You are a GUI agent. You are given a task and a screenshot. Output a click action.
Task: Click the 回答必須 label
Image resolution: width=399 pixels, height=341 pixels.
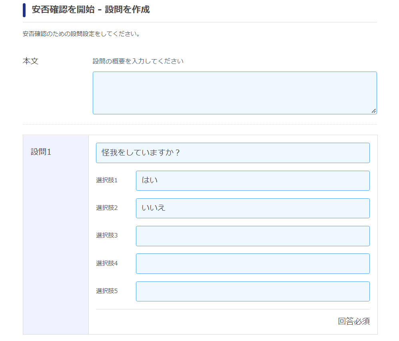(x=354, y=321)
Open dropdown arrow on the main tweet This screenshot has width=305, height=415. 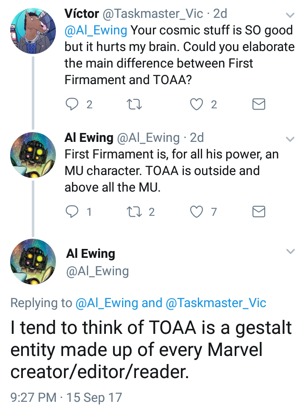pos(290,252)
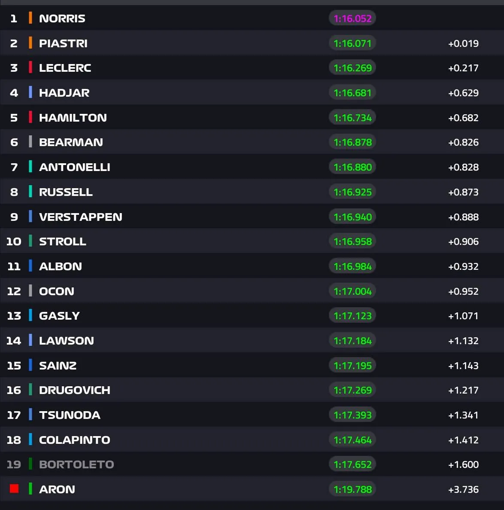
Task: Select Tsunoda's 1:17.393 lap time
Action: pyautogui.click(x=352, y=415)
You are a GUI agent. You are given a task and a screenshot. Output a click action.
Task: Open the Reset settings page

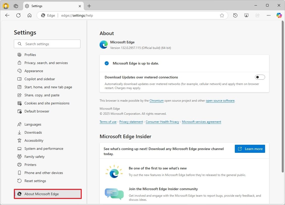click(x=35, y=181)
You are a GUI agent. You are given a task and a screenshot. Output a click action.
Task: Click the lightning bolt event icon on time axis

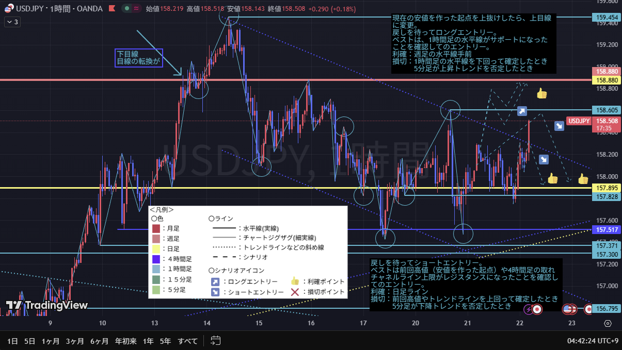click(528, 309)
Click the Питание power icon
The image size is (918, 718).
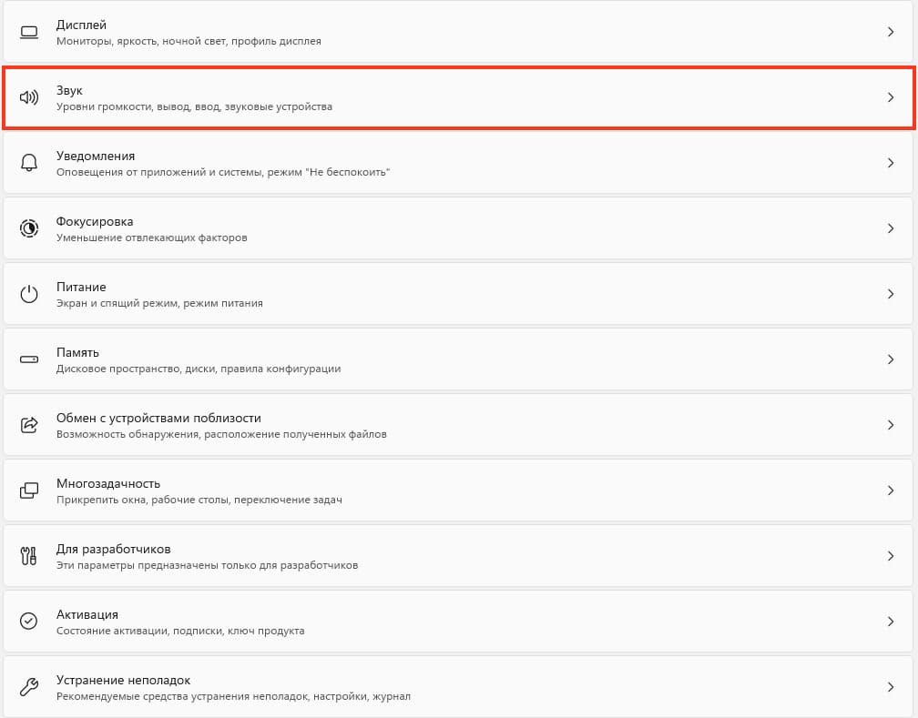pos(29,294)
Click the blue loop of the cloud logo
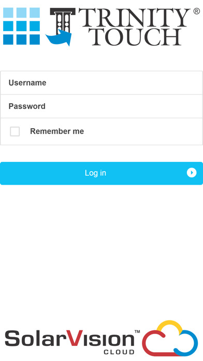 (185, 344)
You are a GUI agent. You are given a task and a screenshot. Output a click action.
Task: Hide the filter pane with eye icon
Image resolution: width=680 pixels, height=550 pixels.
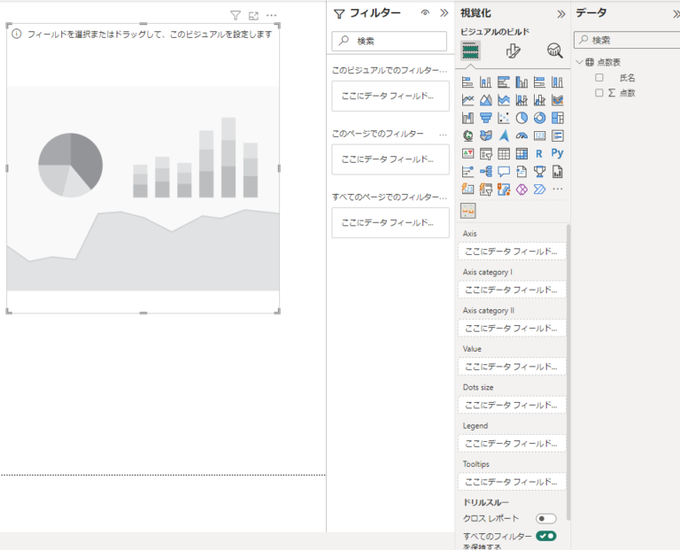tap(425, 13)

□ □ □ □ □

▸ Your assignment
Go to the line above holding "Task: Click the lightning", then copy exactly each line down to and including the one holding "Task: Hide the filter pane with eye icon", leaving pictures out.

▸ Task response
Task: Click the lightning bolt event icon on time axis

click(528, 309)
Click the Питание power icon
The image size is (918, 718).
pos(29,294)
Click the blue loop of the cloud logo
 (185, 344)
You are a GUI agent. You are given a task and a screenshot. Output a click action.
Task: Hide the filter pane with eye icon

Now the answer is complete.